- **REQUIREMENT**
Copy, from the entries below, each line where the word "agent" can be found.

Pixel coordinate grounding data
+---+
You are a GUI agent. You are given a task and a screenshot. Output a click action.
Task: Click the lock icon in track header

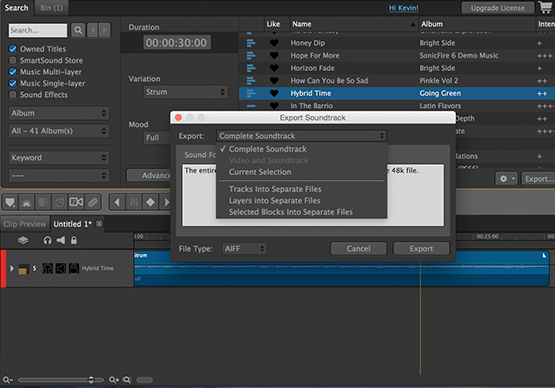pos(74,240)
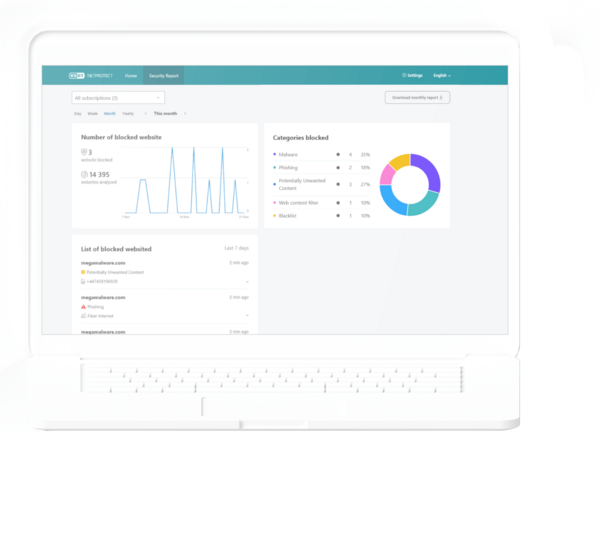Click the red Phishing warning triangle icon
The width and height of the screenshot is (600, 556).
tap(83, 306)
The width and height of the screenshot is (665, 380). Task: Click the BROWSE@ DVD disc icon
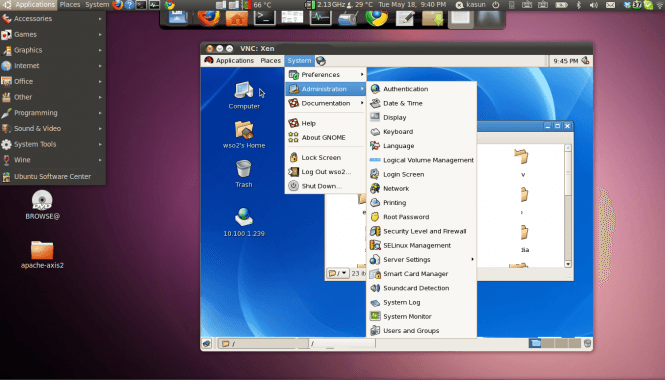pos(42,205)
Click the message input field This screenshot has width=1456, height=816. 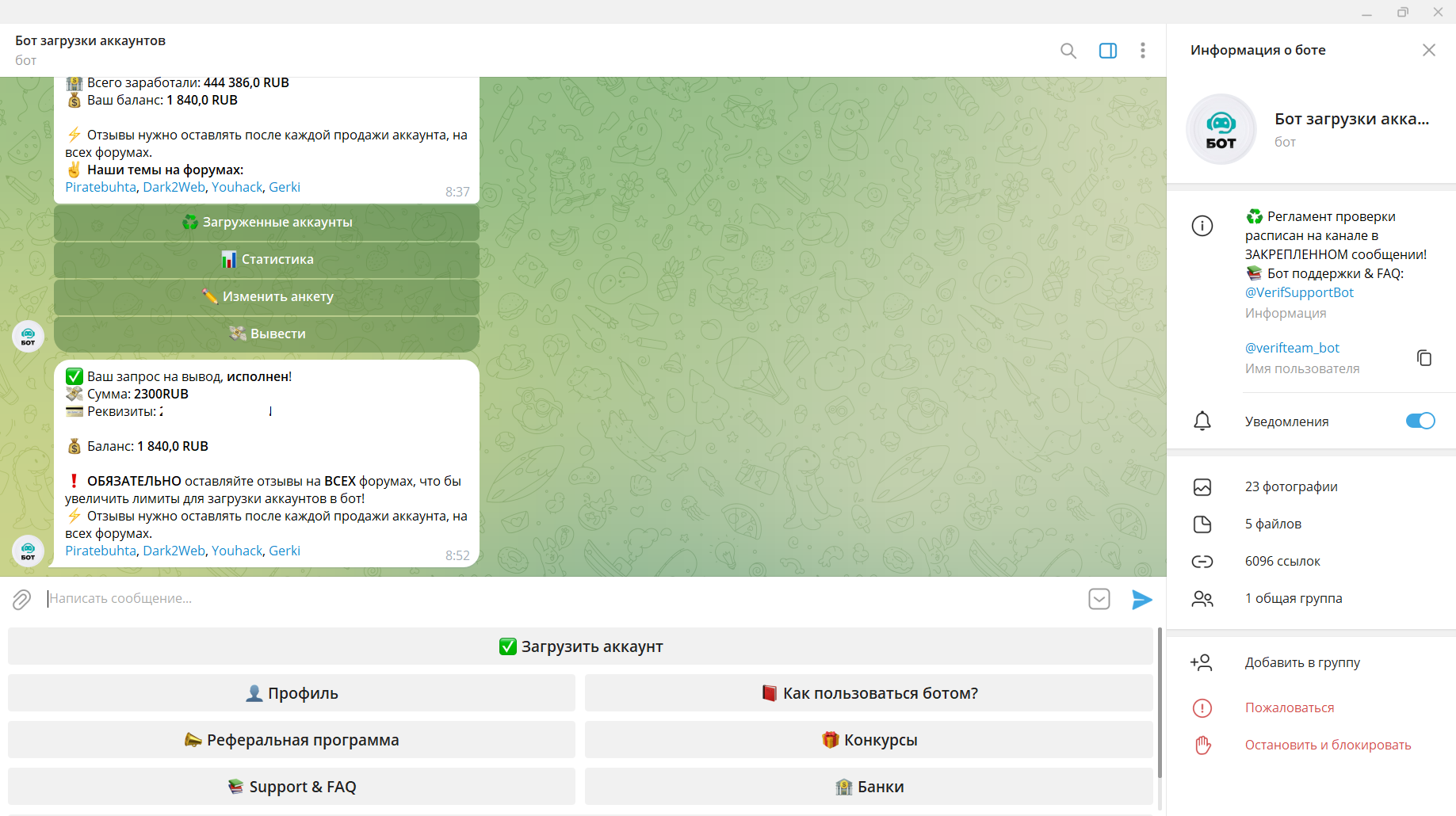(555, 599)
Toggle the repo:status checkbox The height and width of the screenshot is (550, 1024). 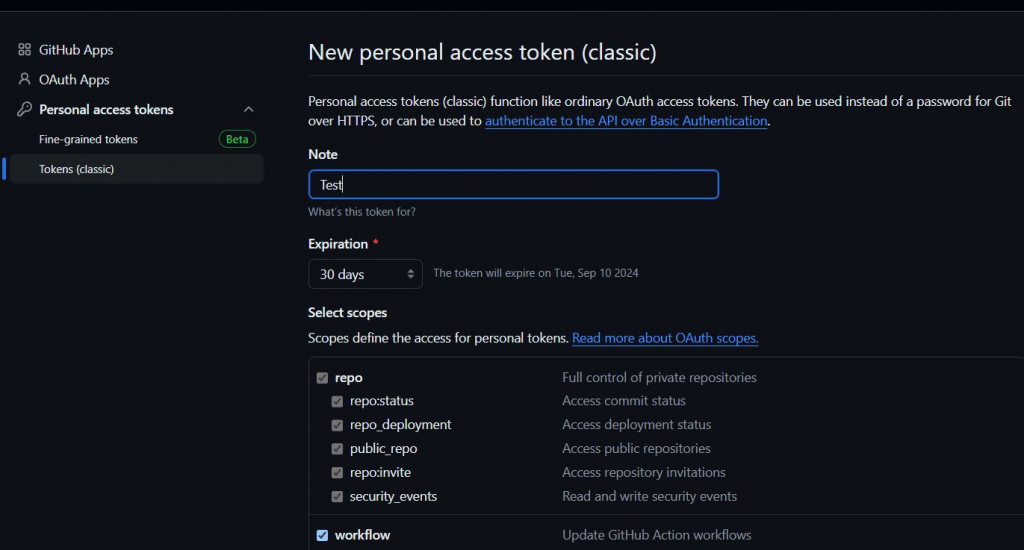click(338, 401)
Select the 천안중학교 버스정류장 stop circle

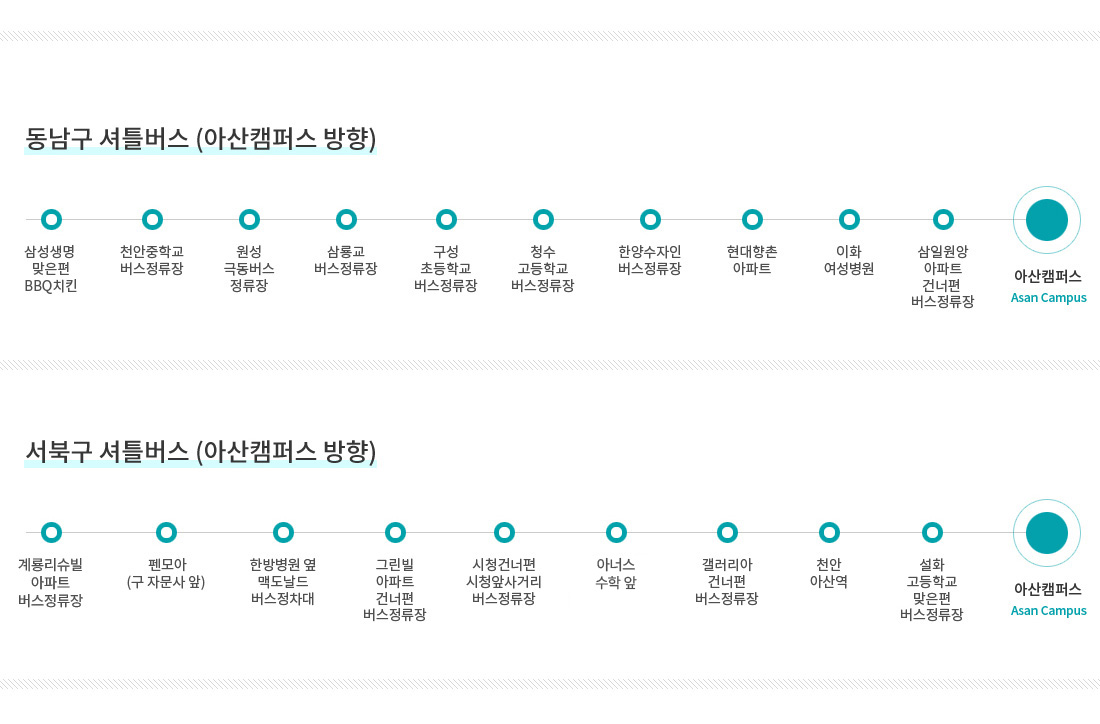(x=152, y=220)
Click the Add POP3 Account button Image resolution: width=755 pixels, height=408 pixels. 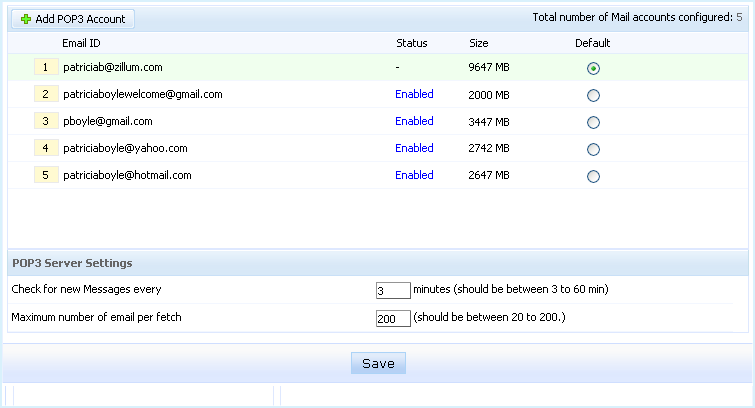(x=71, y=19)
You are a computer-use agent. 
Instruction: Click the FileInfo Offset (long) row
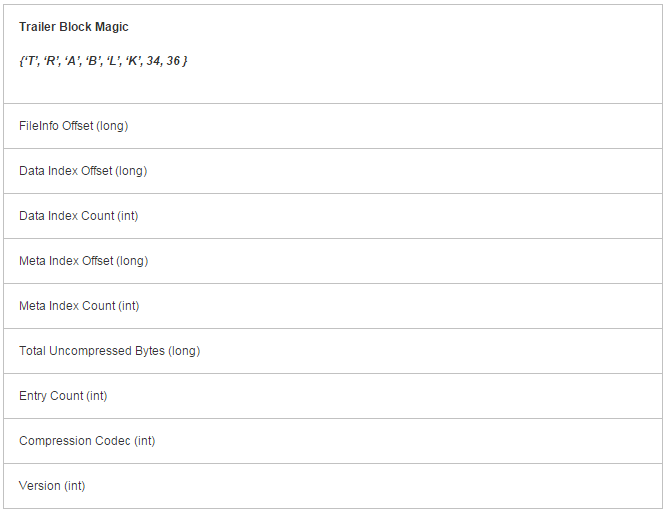tap(333, 126)
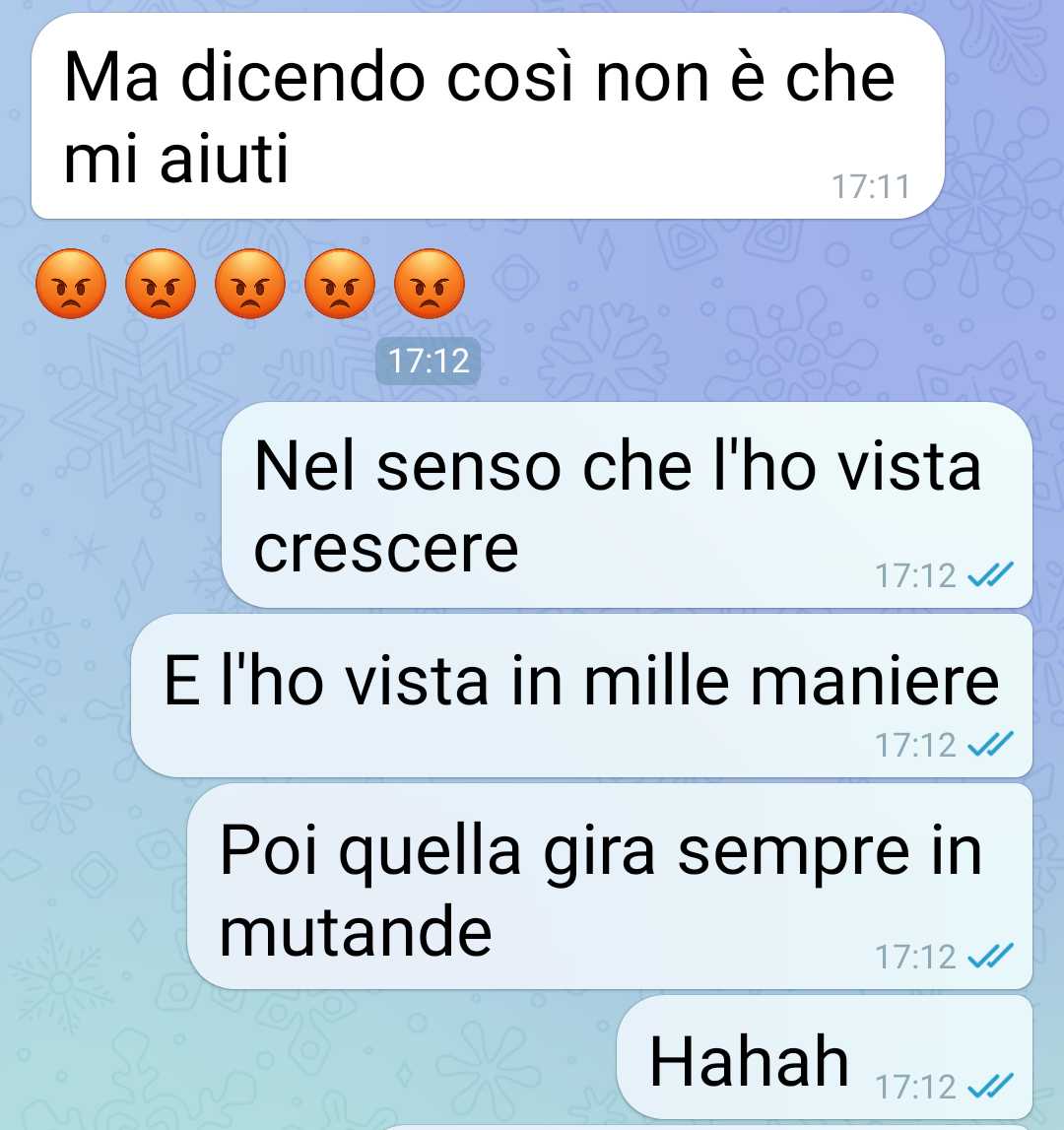The image size is (1064, 1130).
Task: Select the 'Poi quella gira sempre' message
Action: [x=610, y=886]
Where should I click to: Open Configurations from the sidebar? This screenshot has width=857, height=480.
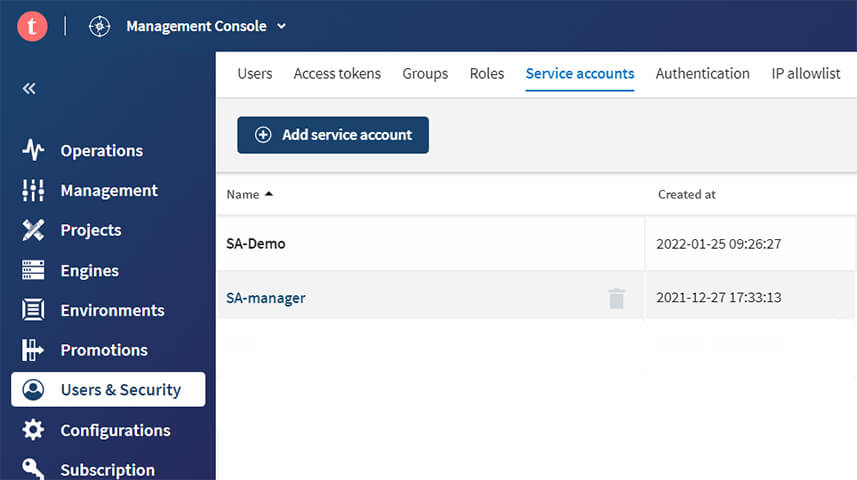point(115,430)

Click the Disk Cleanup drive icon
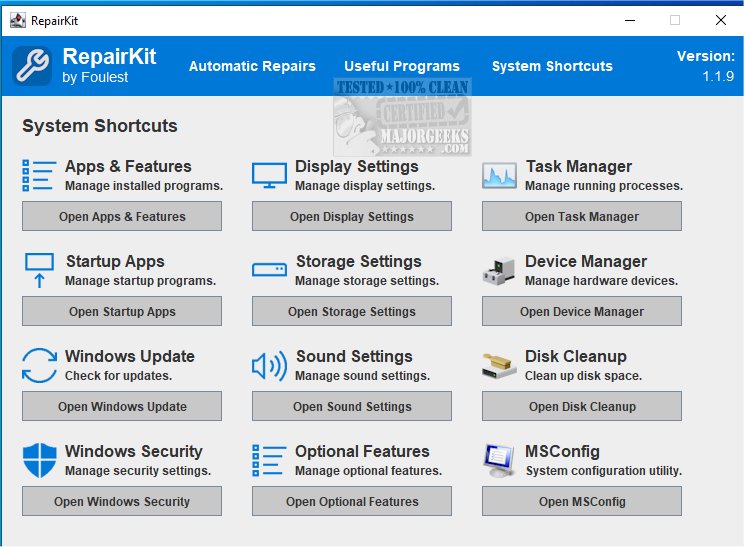[x=499, y=365]

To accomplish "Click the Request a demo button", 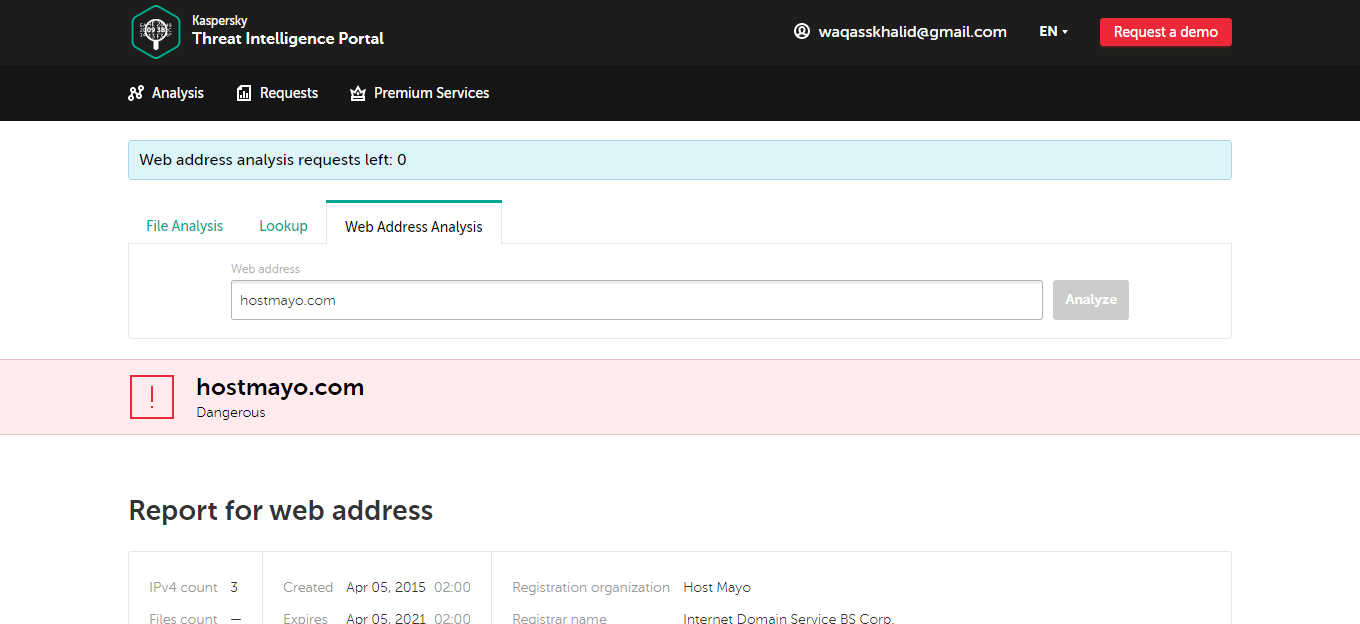I will [x=1165, y=32].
+---+
- **OUTPUT**
You are a GUI agent. You are given a task and a screenshot. Output a click action.
You are a computer-use agent. 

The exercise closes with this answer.